Making Text-Image Connection Formal and Practical

Published: 11 Jul 2023, Last Modified: 16 Jul 2023NCW ICML 2023EveryoneRevisionsBibTeX
Keywords: GPT, ViT, Transformers, Zero-Shoot, Computer Vision, Natural Language Processing
Abstract: Text and image feature extraction is at the core of several state-of-the-art artificial intelligence algorithms, including DALLE-2, Stable Diffusion, and Segment Anything. However, models that connect images and texts are usually trained using hundreds of GPUs and tens or even hundreds of millions of data points, making it infeasible for most agents to perform the training from scratch. Furthermore, these groundbreaking works necessitate more formally defined algorithms to enable easier adoption and implementation. To address these issues, this paper elaborates on a formal and intuitive algorithm for text-image connections and proposes an alternative to train CLIP, a neural network model that learns joint representations from text and images, on low computing resources.
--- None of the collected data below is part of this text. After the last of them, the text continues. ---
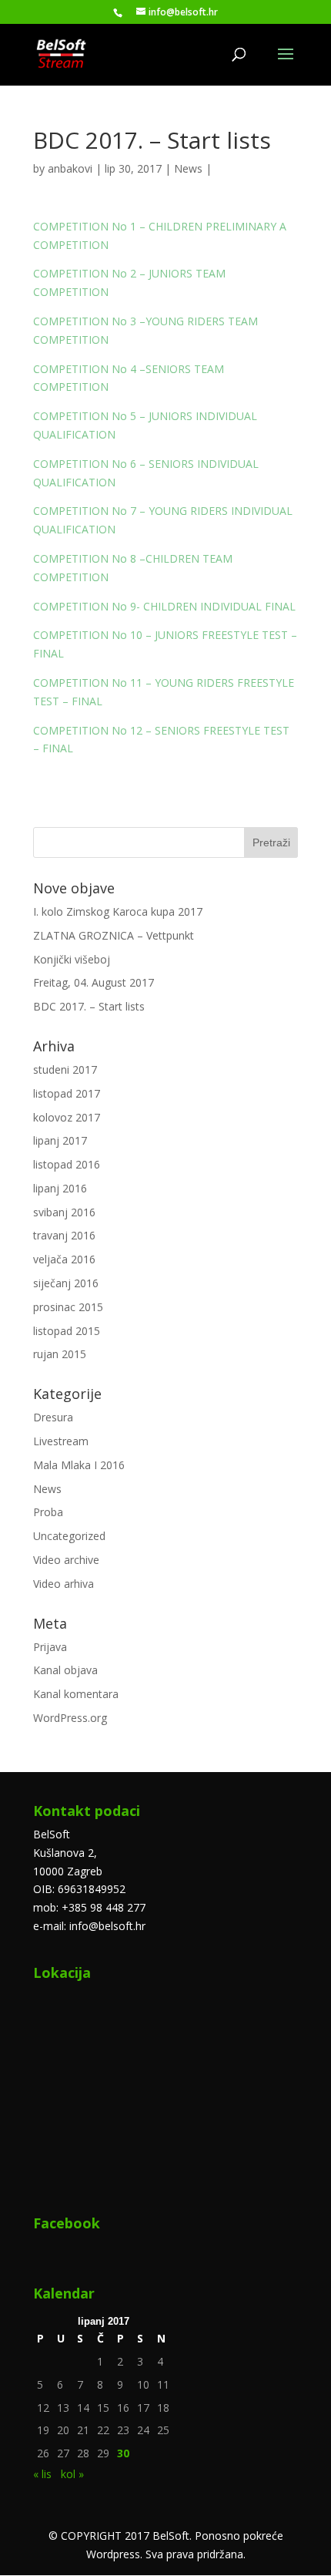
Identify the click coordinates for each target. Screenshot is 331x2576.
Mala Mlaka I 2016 (79, 1465)
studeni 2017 (65, 1069)
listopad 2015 (66, 1330)
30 (123, 2453)
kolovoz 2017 (66, 1117)
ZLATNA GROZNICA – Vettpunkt (113, 935)
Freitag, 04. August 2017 (93, 982)
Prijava (50, 1646)
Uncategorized (69, 1535)
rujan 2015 (59, 1354)
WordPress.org (70, 1717)
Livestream (61, 1441)
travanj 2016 (64, 1235)
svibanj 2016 (64, 1212)
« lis (42, 2474)
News (188, 168)
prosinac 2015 (68, 1307)
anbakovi (70, 168)
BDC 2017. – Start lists (89, 1006)
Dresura (53, 1417)
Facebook (66, 2223)
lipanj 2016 (60, 1188)
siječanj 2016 (66, 1283)
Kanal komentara (76, 1694)
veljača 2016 (64, 1259)
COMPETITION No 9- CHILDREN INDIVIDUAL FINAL (164, 606)
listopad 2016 (66, 1164)
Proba (48, 1512)
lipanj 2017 (60, 1140)
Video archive (66, 1559)
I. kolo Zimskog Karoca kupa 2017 (117, 911)
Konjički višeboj (71, 959)
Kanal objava (65, 1670)
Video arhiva (63, 1583)
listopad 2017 (66, 1093)
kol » (72, 2474)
In our experimentation, two models were trained on 85% of WKIT, a dataset of text-image pairs, by making use of mixed precision in back-propagation and shrinking the input images' resolution and the query's maximum length relative to the original CLIP in a setting constrained to a single GPU. Our results show that it is not only feasible to train image-text connection models from scratch in this constrained setting but also that reducing the input image resolution image results in better accuracy for zero-shoot classification.